Running from the lady who could never be his, from a lifetime of shame and regret, from a future that spread out before him in one long, endless collection of lonely days and nights.

Chapter Eight

 

There is little difference between a child in the midst of tantrum and a fully grown man taken by an ill temper.

Nanny Bettelheim

 

Charlotte watched Tyler Morgan walk away.

Good Lord, the man moved quickly considering that less than two weeks previously he’d been burning with fever and unable to rise from the bed without assistance.

“What’d you say to spook the lad?”

Charlotte turned to watch Magnus limp toward her, one hand pressed to the old wound on his thigh.

“You’re overdoing it again,” she chastised as she met him beneath the shade of a gnarled old tree.

“I’m fine,” he grumbled.

Charlotte sat upon a weathered bench and patted the space beside her, smiling as her dear friend lowered his bulky form to sit, giving a grunt of satisfaction before pinning her with eyes as green as new grass.

“I’ve been thinking,” she began.

“A dangerous task, that,” he interrupted with a chuckle.

“Uncle Jasper intentionally lost that hand of cards,” she continued, undaunted by his teasing.

“No man bets a ranch on two pairs,” Magnus agreed.

“He was gone a long time.”

“Long enough to have taken his sweet time finding just the right man.”

“Mr. Morgan is a gunfighter, not a rancher.”

“Anybody can learn to herd cattle.”

“And sheep.”

“Nasty little buggers,” Magnus said with feeling. “But it takes a certain inborn talent to live by one’s gun.”

Charlotte shivered at the image of Tyler Morgan living by his gun. How many men had he killed? How many times had he been wounded? She’d helped to tend him after he’d fallen unconscious on her front porch. She’d seen the scars peppering his chest and back.
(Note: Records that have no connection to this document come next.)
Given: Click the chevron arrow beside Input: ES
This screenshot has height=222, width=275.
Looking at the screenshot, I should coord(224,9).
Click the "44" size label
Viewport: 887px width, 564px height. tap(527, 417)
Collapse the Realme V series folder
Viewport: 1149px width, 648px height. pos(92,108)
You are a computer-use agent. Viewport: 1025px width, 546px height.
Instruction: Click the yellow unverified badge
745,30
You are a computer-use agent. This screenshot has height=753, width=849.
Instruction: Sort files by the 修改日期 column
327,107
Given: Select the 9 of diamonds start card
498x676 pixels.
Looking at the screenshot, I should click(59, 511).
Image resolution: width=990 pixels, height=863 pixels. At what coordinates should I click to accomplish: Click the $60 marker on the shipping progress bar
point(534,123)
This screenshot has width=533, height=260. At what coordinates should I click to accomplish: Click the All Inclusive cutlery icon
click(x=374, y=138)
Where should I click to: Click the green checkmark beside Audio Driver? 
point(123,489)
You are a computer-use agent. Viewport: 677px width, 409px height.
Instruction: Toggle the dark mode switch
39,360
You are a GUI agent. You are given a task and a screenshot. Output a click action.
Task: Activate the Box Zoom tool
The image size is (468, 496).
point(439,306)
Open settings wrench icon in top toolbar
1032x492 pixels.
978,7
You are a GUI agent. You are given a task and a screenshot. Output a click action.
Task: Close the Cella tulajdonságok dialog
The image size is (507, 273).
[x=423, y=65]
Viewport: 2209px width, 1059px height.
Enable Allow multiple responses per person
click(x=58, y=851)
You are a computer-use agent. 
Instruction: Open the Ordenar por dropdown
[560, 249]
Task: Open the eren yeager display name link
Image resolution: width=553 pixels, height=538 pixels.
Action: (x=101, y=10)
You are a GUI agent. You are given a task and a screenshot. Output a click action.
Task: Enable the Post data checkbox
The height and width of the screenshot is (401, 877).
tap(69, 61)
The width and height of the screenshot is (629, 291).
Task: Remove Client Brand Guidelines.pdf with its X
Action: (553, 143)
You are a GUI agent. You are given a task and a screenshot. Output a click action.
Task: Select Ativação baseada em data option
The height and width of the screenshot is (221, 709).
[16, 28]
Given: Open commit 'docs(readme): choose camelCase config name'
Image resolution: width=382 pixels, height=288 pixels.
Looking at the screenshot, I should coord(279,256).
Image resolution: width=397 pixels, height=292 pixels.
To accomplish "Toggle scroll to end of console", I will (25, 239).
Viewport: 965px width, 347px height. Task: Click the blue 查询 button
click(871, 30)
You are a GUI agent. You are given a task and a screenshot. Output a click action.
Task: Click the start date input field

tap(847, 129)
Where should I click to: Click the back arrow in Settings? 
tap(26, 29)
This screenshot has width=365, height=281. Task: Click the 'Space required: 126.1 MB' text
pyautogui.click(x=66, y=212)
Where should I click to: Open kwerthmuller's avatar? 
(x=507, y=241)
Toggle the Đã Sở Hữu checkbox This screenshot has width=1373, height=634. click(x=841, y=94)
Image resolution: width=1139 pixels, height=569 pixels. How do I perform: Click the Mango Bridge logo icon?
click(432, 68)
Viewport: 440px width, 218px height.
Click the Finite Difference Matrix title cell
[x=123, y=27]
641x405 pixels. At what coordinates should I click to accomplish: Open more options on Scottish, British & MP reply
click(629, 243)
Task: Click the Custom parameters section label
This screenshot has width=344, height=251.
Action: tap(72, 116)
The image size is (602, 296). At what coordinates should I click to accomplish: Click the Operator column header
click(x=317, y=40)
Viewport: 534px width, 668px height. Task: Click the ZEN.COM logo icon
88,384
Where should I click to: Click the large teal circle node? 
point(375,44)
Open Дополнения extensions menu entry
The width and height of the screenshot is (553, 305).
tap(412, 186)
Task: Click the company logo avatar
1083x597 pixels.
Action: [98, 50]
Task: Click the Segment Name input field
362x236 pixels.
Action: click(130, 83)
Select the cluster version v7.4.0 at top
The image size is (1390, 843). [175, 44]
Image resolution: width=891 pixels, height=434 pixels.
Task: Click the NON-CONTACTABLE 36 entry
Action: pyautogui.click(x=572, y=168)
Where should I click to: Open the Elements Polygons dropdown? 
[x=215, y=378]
“Genau das was die Dame braucht.”

“Huh?”

“Just what the lady needs,” she explained. “Apparently Uncle Jasper kept muttering the phrase while he was losing the Zeppelin.”

“Did he?” Magnus looked toward the path the gunslinger had taken.

“Ken and Ethel will be leaving soon.” It pained her to say the words aloud, pained her to contemplate their departure.

“Is that the way of it?” Magnus asked, and in his softly voiced question, Charlotte heard the same pain.

“They haven’t said so, but we both know it’s only a matter of time,” she replied.

“I thought…ach. Well, this land is right pretty. Might be they could make a home here, start a family.”

“Who in their right mind would start a family anywhere near Sebastian and me?” Charlotte asked in mingled anger and sorrow.

Magnus didn’t answer. What was there to say? He could hardly deny her words, not after seven years on the run. He’d been with her since the very beginning, since the first time Frederick had attempted to rid himself of the only thing standing between him and an earldom.

“I’m not as young as I once was,” he finally whispered into the silence.

Charlotte knew what the admission cost him.

“I’d protect you and the boy with my last dying breath.”

She laid her hand over his, felt both the strength and the frailty beneath her fingers. She blinked in a furious attempt to hold tears at bay.

“Might be the daft Prussian knew what he was about,” Magnus said.

“It’ll take more than you and Akeem to watch over Sebastian,” she agreed. “He’ll be starting school soon.”

“The boy finally talked you around to letting him go with the other wee ones to the schoolhouse, did he?” Magnus asked with a gruff chuckle.

“I can’t keep him tied to my apron strings forever.” As much as she wanted to do just that.

“Can’t say as how I’ve ever seen you in an apron.”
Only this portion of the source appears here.